AKP nin çözme isteği varmış gibi bir hava yaratılmak isteniyor. Sonra herhangi bir şey olmayınca da herhalde birilerini suçlayacak. Herhalde böyle bir strateji izliyor, burada tek taraflı geliştirilen ve çözüm iradesini ortaya koyan önderliğimizdir, onun yaklaşımlarıdır.
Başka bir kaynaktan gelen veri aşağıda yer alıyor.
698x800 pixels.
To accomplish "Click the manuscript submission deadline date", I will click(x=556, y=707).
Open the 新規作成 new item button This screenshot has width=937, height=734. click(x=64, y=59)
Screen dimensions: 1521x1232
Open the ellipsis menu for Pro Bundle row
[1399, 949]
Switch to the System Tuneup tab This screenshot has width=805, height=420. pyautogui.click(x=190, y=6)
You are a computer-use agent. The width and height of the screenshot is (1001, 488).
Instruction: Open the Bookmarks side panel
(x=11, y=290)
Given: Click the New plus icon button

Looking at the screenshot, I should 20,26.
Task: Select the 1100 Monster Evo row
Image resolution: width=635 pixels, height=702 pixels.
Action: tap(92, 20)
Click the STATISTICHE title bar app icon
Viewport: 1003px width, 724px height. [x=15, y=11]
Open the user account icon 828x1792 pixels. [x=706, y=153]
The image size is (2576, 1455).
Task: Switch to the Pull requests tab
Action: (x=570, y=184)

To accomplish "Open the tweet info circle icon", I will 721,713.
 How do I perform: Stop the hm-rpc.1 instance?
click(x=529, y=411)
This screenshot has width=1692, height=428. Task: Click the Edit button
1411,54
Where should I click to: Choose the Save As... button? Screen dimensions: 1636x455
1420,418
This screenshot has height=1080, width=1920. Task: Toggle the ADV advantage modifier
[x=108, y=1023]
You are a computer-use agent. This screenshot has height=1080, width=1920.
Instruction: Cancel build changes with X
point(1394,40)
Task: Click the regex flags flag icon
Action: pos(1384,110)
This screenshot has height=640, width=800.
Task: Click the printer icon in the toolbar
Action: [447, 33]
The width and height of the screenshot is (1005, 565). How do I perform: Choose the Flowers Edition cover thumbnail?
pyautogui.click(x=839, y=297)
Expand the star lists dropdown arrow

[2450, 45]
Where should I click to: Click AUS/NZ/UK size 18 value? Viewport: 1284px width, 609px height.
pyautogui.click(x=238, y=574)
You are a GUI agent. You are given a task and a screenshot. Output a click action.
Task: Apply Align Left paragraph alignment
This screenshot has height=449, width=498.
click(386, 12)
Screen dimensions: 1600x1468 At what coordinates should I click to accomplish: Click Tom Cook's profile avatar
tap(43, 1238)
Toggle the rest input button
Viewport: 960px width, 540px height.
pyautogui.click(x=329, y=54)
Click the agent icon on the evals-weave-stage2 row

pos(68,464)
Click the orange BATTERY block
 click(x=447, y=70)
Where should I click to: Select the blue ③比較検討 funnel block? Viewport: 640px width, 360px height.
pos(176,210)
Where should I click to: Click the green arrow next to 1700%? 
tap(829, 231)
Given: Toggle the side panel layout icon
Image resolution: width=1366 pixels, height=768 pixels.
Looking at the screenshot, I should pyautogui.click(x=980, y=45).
Biz de önderliğin tutumunu destekliyoruz. Ama Türk devleti önderliğe de doğru yaklaşmıyor, önderliğin ortaya koyduğu talepleri var. Önderlik böyle tecrit ortamında, hiç kimseyle görüşmeden, demokrasi güçleri ile görüşmeden, çeşitli çevrelerle görüşmeden, örgütüyle diyalog içinde olmadan hiçbir şey yapar mı? Önderliğimiz demokrat bir liderdir. Yanındakilerin bile görüşünü alır, herkesin görüşünü alır. Önderliğimiz örgütüyle düşüncelerini paylaşır, BDP'yle paylaşır, Türkiye kamuoyu ile paylaşır
Hükümetin Ortada henüz herhangi bir çözüm yaklaşımının olmadığını açıklıkla söyleyebilirim. Kürt sorununu, ezerek, başka türlü yöntemlerle çözemedi. Ya gerçekten çözecek, ya ezecek ya da oyalayacak. Bunlardan hangisini yürütecek kısa sürede belli olur. Ama şu anda bize yansıyan şu an andaki yaklaşımlar, çözüm yaklaşımları olmadığını ortaya koyuyor. Bu açıdan çok fazla umutlu olmak, yanlıştır.
Ortada hiçbir şey yokken, bir şeyler oluyormuş beklentisine hiç kimse girmemeli. AKP sıkıştı, şimdi böyle bir politikaya yöneldi. Kürt sorunu çözülmüyorsa, Türk devletinin yaklaşımlarından kaynaklı. Bunu herkesin bilmesi gerekir. Bugün de yarın da eğer bir çözümsüzlük varsa, bu Kürtlerden gelmez.
AKP sıkışmıştı, aydınlar tepkiliydi, liberaller bile tepkiliydi. Düne kadar AKP'ye destek verenler de AKP'den kopmuştu. AKP çok zor duruma düşmüştü. Şimdi bunları tekrar, kendine göre, bu tür yöntemlerle toparlamaya çalışıyor."
"Yakın zamanda gelişmelere bakacağız. "Önderlikle gerçekten önemli görüşme olsaydı, sorun BDP ile görüşüp görüşme değildi. Bu o kadar basit bir mesele değil. Görüldüğü gibi ortada çok da ciddi bir durum yok.
"Türk devleti kendi Kürt sorununu çözmediği müddetçe, diğer parçalardaki Kürt sorunlarının da çözülmesini istemez. Kuzey Kürdistan'daki Kürt sorunu çözülmediği müddetçe Güney Kürdistan'daki kazanımlar da tehlikededir. Türkiye İran'daki sorunun da çözülmesini istemez. Rojava'da (Batı Kürdistan) da istemez.